Dataset entries:
=== Section Start ===

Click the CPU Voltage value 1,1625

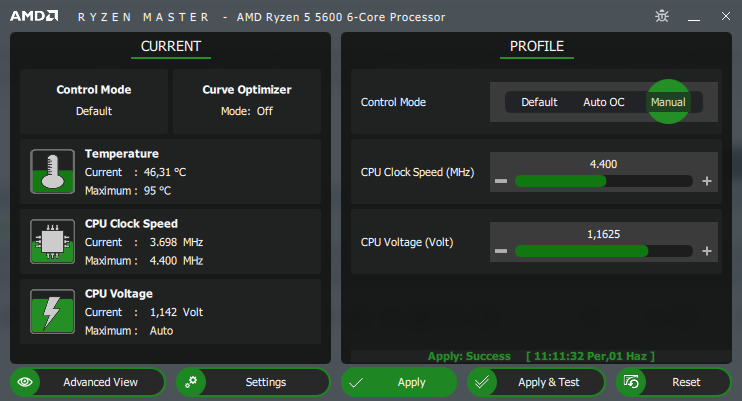point(603,233)
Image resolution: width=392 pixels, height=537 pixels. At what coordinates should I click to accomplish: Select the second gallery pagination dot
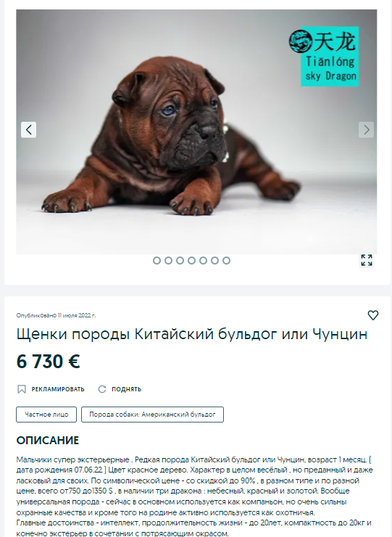click(x=168, y=261)
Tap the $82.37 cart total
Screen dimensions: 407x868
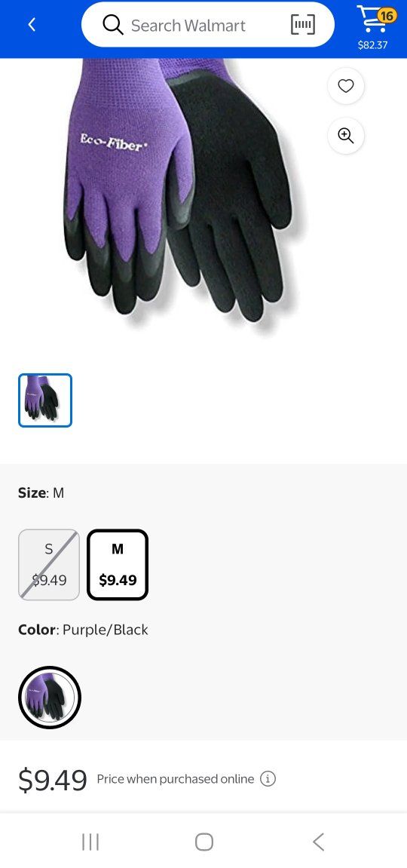pos(373,44)
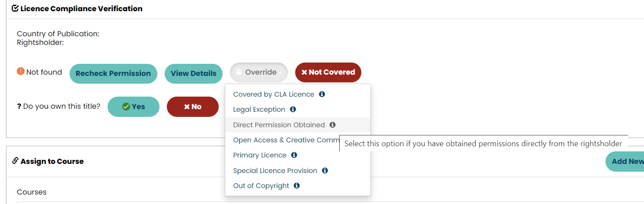Toggle the Override dropdown button
The height and width of the screenshot is (204, 644).
pos(258,72)
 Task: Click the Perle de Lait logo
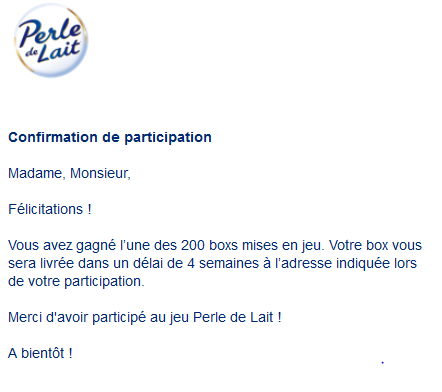point(51,41)
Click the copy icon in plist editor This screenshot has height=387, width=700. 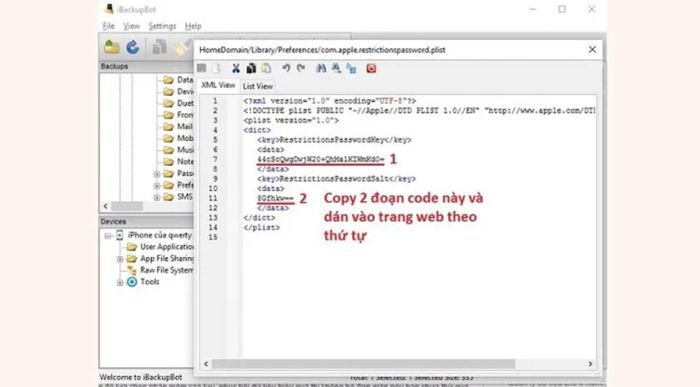(251, 68)
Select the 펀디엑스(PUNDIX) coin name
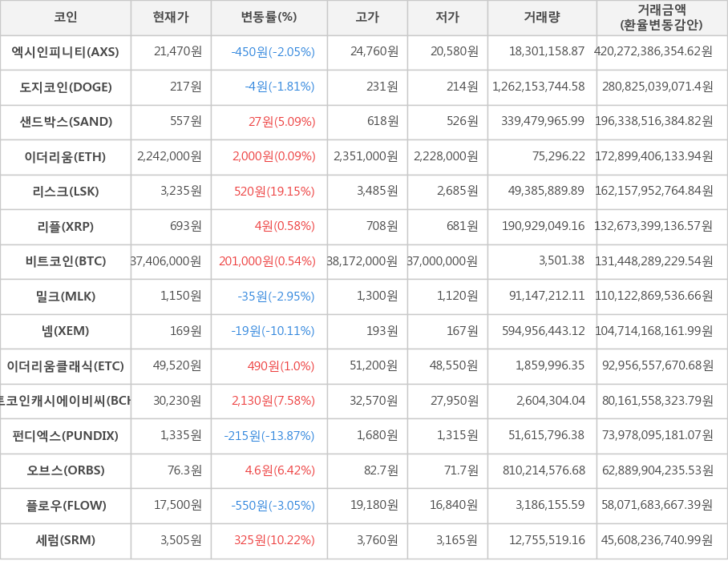Image resolution: width=728 pixels, height=561 pixels. (x=65, y=436)
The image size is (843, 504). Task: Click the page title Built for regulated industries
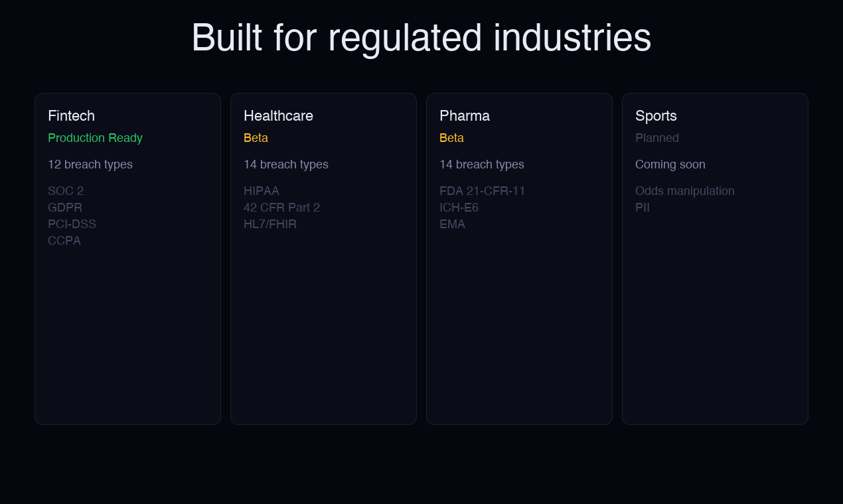pyautogui.click(x=421, y=38)
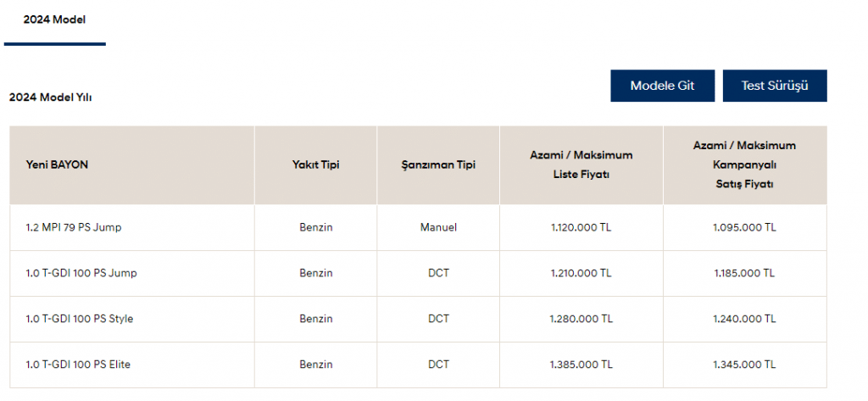Image resolution: width=868 pixels, height=401 pixels.
Task: Click the 1.210.000 TL list price
Action: [581, 273]
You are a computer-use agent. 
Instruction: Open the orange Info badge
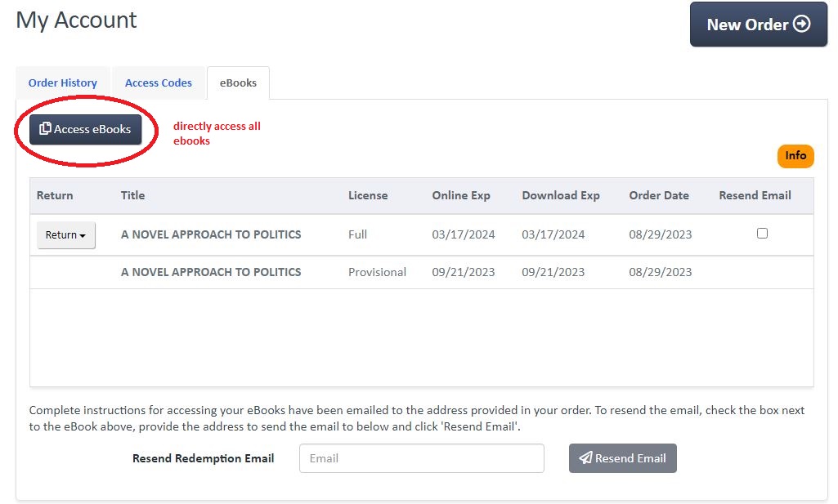(x=795, y=156)
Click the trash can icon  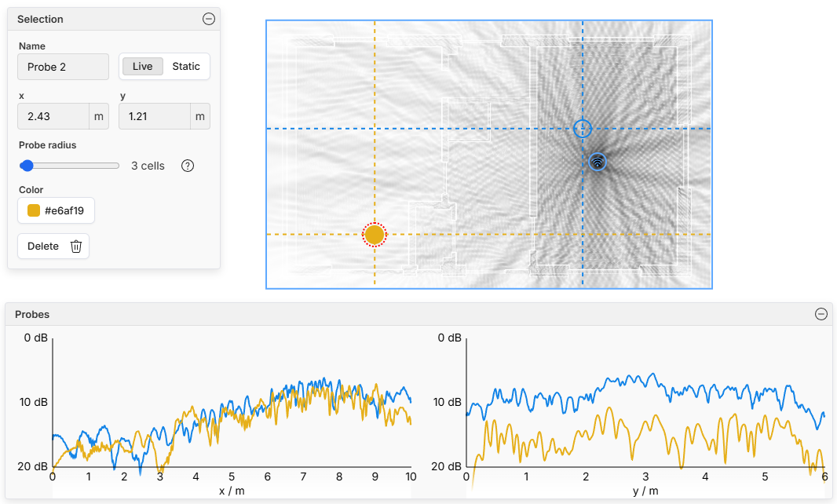[76, 247]
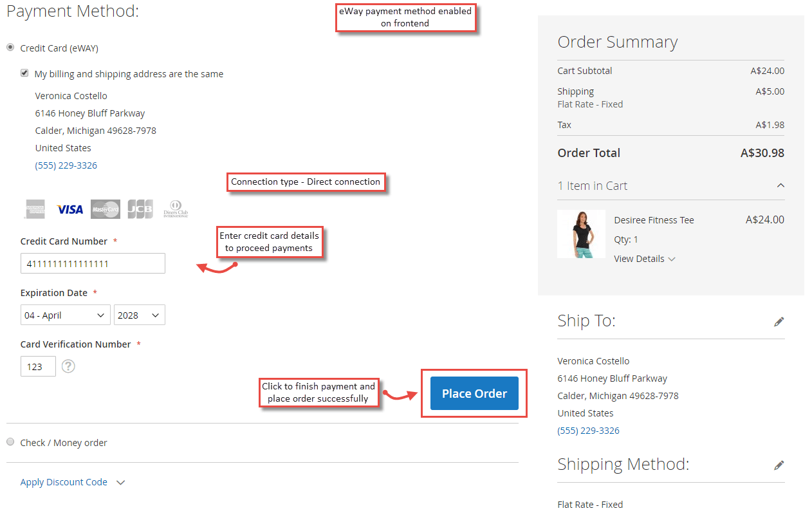
Task: Collapse the 1 Item in Cart section
Action: (780, 185)
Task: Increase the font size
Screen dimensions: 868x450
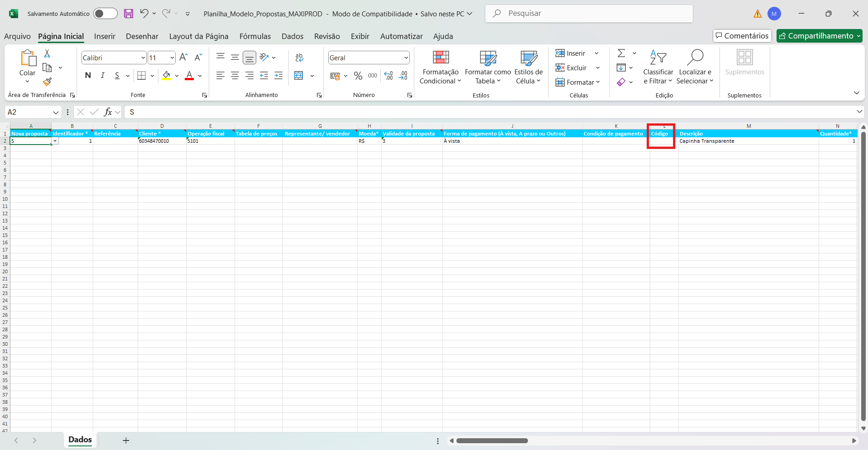Action: pyautogui.click(x=183, y=58)
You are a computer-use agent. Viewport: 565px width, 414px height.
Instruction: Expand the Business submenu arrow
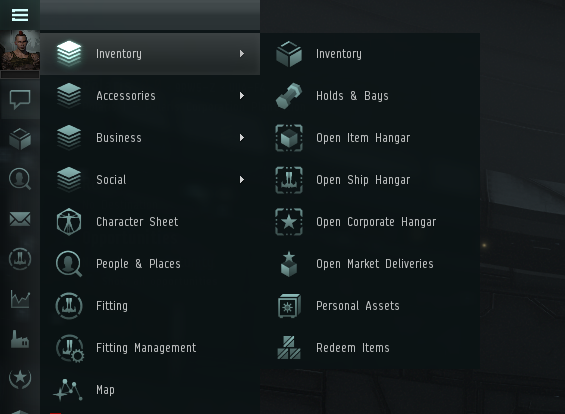tap(242, 138)
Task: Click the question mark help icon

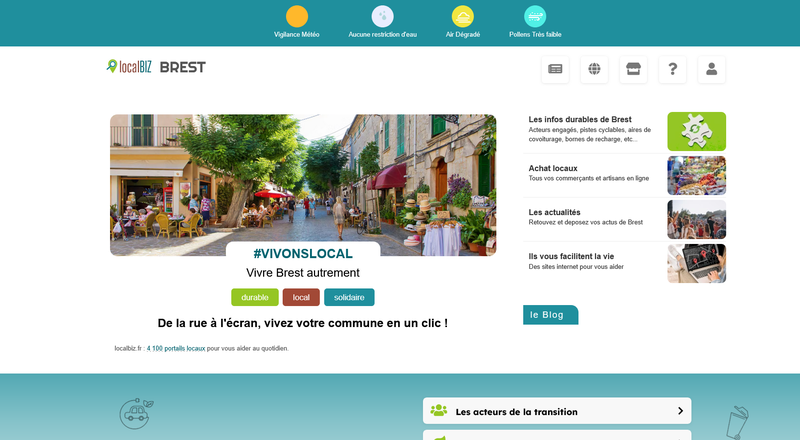Action: 672,69
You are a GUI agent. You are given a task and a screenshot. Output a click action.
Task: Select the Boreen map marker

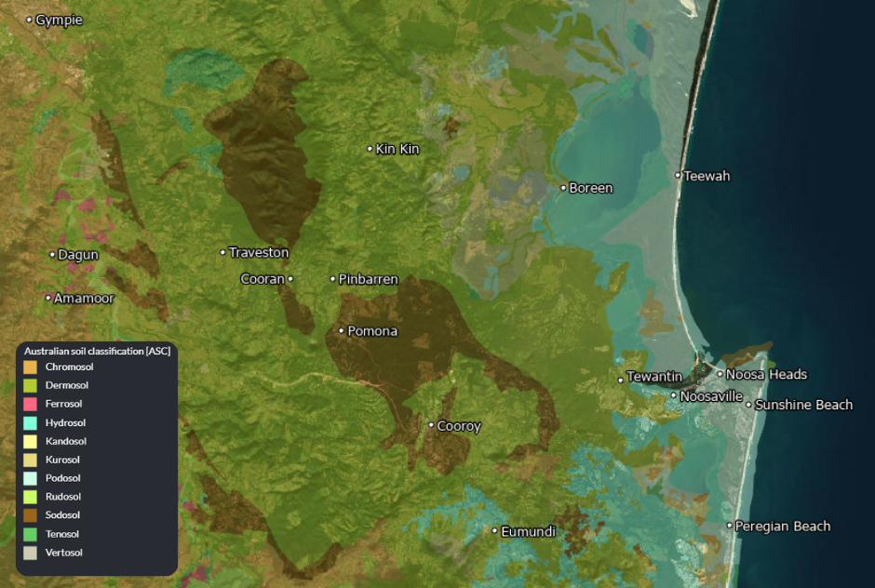point(563,188)
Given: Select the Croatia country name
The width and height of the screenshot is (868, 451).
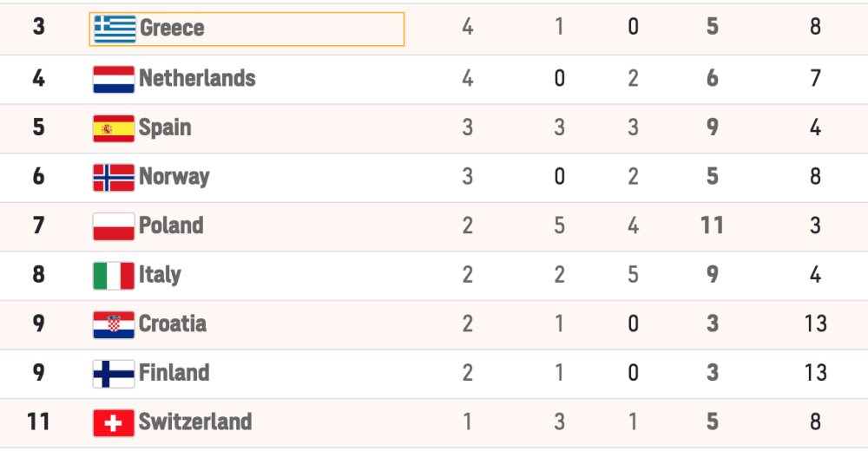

=== Section End ===

* _What you need to do_
In the records above, find each line with the word "agent" and copy it out.

* _Answer box_
You are a computer-use agent. 
You are a computer-use agent. Viewport: 565px width, 414px height.
You are a GUI agent. You are given a task and a screenshot. Output a click action.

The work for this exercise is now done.